Items from a collection

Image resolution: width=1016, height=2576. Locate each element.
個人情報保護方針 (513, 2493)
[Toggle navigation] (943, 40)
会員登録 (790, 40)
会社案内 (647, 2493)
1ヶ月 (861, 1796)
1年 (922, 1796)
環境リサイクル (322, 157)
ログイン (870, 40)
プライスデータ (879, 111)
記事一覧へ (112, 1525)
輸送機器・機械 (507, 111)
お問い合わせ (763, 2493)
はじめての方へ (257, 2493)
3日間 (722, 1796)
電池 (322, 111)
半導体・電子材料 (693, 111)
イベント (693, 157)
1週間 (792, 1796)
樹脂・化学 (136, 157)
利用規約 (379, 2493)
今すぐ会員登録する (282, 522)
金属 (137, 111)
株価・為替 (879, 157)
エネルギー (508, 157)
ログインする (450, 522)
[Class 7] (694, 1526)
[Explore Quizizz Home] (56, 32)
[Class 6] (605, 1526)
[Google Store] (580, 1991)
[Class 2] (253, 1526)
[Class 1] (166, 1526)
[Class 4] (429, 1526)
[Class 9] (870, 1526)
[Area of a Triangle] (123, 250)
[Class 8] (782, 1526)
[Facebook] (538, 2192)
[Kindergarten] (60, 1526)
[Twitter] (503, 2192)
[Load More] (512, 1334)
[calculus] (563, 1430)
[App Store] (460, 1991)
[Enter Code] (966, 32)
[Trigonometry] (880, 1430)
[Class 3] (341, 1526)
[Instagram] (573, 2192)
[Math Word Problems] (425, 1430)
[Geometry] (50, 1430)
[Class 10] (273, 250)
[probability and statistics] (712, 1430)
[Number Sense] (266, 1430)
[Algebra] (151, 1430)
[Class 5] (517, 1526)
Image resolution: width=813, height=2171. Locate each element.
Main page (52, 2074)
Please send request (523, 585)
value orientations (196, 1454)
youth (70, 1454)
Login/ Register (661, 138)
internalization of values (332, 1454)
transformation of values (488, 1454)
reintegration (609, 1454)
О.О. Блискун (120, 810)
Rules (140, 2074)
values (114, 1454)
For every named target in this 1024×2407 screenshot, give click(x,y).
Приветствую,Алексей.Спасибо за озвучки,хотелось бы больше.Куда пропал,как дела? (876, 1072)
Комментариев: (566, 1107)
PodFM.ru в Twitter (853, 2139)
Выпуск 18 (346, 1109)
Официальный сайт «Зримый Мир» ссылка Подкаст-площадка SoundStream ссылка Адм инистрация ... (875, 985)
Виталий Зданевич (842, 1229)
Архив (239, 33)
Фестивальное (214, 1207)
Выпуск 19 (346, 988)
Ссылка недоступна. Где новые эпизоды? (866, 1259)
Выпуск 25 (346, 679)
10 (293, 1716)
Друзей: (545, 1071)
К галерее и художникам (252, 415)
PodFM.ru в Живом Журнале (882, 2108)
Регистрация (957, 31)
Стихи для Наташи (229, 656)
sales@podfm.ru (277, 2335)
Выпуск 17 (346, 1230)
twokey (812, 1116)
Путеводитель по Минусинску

> _To do_:
Copy out, character for character, the items that begin with the line containing "[Geometry] (50, 1430)" and end with the line containing "internalization of values (332, 1454)", including both of those lines.

> _Result of this task_:
[Geometry] (50, 1430)
[Class 10] (273, 250)
[probability and statistics] (712, 1430)
[Number Sense] (266, 1430)
[Algebra] (151, 1430)
[Class 5] (517, 1526)
Image resolution: width=813, height=2171. Locate each element.
Main page (52, 2074)
Please send request (523, 585)
value orientations (196, 1454)
youth (70, 1454)
Login/ Register (661, 138)
internalization of values (332, 1454)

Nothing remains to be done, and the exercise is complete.